Article →
□ □ □ □ □ □ □
In this article by Venkat Ankam, author of the book, Big Data Analytics with Spark and Hadoop, we will understand the features of Hadoop and Spark and how we can combine them.
(For more resources related to this topic, see here.)
This article is divided into the following subtopics:
- Introducing Apache Spark
- Why Hadoop + Spark?
Introducing Apache Spark
Hadoop and MapReduce have been around for 10 years and have proven to be the best solution to process massive data with high performance. However, MapReduce lacked performance in iterative computing where the output between multiple MapReduce jobs had to be written to Hadoop Distributed File System (HDFS). In a single MapReduce job as well, it lacked performance because of the drawbacks of the MapReduce framework.
Let’s take a look at the history of computing trends to understand how computing paradigms have changed over the last two decades.
The trend was to reference the URI when the network was cheaper (in 1990), Replicate when storage became cheaper (in 2000), and Recompute when memory became cheaper (in 2010), as shown in Figure 1:
Figure 1: Trends of computing
So, what really changed over a period of time?
Over a period of time, tape is dead, disk has become tape, and SSD has almost become disk. Now, caching data in RAM is the current trend.
Let’s understand why memory-based computing is important and how it provides significant performance benefits.
Figure 2 indicates that data transfer rates from various mediums to the CPU. Disk to CPU is 100 MB/s, SSD to CPU is 600 MB/s, and over a network to CPU is 1 MB to 1 GB/s. However, the RAM to CPU transfer speed is astonishingly fast, which is 10 GB/s. So, the idea is to cache all or partial data in memory so that higher performance can be achieved.
Figure 2: Why memory?
Spark history
Spark started in 2009 as a research project in the UC Berkeley RAD Lab, that later became AMPLab. The researchers in the lab had previously been working on Hadoop MapReduce and observed that MapReduce was inefficient for iterative and interactive computing jobs. Thus, from the beginning, Spark was designed to be fast for interactive queries and iterative algorithms, bringing in ideas such as support for in-memory storage and efficient fault recovery.
In 2011, AMPLab started to develop high-level components in Spark, such as Shark and Spark Streaming. These components are sometimes referred to as Berkeley Data Analytics Stack (BDAS).
Spark was first open sourced in March 2010 and transferred to the Apache Software Foundation in June 2013, where it is now a top-level project.
In February 2014, it became a top-level project at the Apache Software Foundation. Spark has since become one of the largest open source communities in big data. Now, over 250+ contributors in 50+ organizations are contributing to Spark development. User base has increased tremendously from small companies to Fortune 500 companies.Figure 3 shows the history of Apache Spark:
Figure 3: The history of Apache Spark
What is Apache Spark?
□ □ □ □ □ □ □
Supplied data →
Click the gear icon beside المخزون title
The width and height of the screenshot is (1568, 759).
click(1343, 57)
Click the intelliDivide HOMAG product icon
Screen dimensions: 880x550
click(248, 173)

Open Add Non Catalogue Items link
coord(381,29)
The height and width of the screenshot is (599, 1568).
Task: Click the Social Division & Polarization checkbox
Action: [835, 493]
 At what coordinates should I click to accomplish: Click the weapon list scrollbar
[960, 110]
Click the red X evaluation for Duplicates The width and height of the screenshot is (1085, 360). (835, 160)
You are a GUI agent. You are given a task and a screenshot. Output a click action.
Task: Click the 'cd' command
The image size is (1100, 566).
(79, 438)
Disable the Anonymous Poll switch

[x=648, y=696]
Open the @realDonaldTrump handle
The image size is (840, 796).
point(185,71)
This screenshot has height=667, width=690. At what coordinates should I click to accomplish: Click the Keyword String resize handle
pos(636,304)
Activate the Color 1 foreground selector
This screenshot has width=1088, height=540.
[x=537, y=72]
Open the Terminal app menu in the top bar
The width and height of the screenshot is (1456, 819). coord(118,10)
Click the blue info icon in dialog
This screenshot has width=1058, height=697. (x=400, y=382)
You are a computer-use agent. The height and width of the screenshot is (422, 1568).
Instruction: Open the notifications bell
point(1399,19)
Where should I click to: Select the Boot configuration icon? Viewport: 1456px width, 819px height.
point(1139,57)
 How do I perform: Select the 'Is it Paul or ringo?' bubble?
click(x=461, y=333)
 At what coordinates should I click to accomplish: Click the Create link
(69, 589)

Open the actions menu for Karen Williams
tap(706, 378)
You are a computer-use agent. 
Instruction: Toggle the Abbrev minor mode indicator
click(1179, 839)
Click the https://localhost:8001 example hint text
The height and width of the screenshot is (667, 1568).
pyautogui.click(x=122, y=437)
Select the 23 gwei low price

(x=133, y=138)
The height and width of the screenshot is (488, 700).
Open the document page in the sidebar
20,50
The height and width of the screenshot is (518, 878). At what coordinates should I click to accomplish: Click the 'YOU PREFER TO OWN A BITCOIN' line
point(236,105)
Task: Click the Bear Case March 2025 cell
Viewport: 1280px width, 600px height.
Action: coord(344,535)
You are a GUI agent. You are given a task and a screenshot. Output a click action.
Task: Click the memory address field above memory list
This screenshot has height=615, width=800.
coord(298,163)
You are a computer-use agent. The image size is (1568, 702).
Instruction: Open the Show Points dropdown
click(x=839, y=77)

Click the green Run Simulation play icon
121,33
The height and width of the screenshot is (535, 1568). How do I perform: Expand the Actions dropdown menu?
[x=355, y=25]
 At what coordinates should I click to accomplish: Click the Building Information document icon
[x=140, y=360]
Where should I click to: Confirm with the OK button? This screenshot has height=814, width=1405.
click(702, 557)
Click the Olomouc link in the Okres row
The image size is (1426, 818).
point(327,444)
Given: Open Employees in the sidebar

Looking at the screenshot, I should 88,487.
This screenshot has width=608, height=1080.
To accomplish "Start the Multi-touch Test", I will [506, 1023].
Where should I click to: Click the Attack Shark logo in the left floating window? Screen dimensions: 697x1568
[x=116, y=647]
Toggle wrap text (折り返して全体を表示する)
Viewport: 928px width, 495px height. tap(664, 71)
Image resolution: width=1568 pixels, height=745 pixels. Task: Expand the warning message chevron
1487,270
□ □ □ □ □ □ □
Instructions to follow → Resume the article on combining Hadoop and Spark, picking up right after its final heading, "What is Apache Spark?"

Result →
Let’s understand what Apache Spark is and what makes it a force to reckon with in big data analytics:
- Apache Spark is a fast enterprise-grade large-scale data processing, which is interoperable with Apache Hadoop.
- It is written in Scala, which is both an object-oriented and functional programming language that runs in a JVM.
- Spark enables applications to distribute data in-memory reliably during processing. This is the key to Spark’s performance as it allows applications to avoid expensive disk access and performs computations at memory speeds.
- It is suitable for iterative algorithms by having every iteration access data through memory.
- Spark programs perform 100 times faster than MapReduce in-memory or 10 times faster on the disk (http://spark.apache.org/).
- It provides native support for Java, Scala, Python, and R languages with interactive shells for Scala, Python, and R. Applications can be developed easily and often 2 to 10 times less code is needed.
- Spark powers a stack of libraries including Spark SQL and DataFrames for interactive analytics, MLlib for machine learning, GraphX for graph processing, and Spark Streaming for real-time analytics. You can combine these features seamlessly in the same application.
- Spark runs on Hadoop, Mesos, standalone resource managers, on-premise hardware, or in the cloud.
What Apache Spark is not
Hadoop provides us with HDFS for storage and MapReduce for compute. However, Spark does not provide any specific storage medium. Spark is mainly a compute engine, but you can store data in-memory or on Tachyon to process it.
Spark has the ability to create distributed datasets from any file stored in the HDFS or other storage systems supported by Hadoop APIs (including your local filesystem, Amazon S3, Cassandra, Hive, HBase, Elasticsearch, and so on).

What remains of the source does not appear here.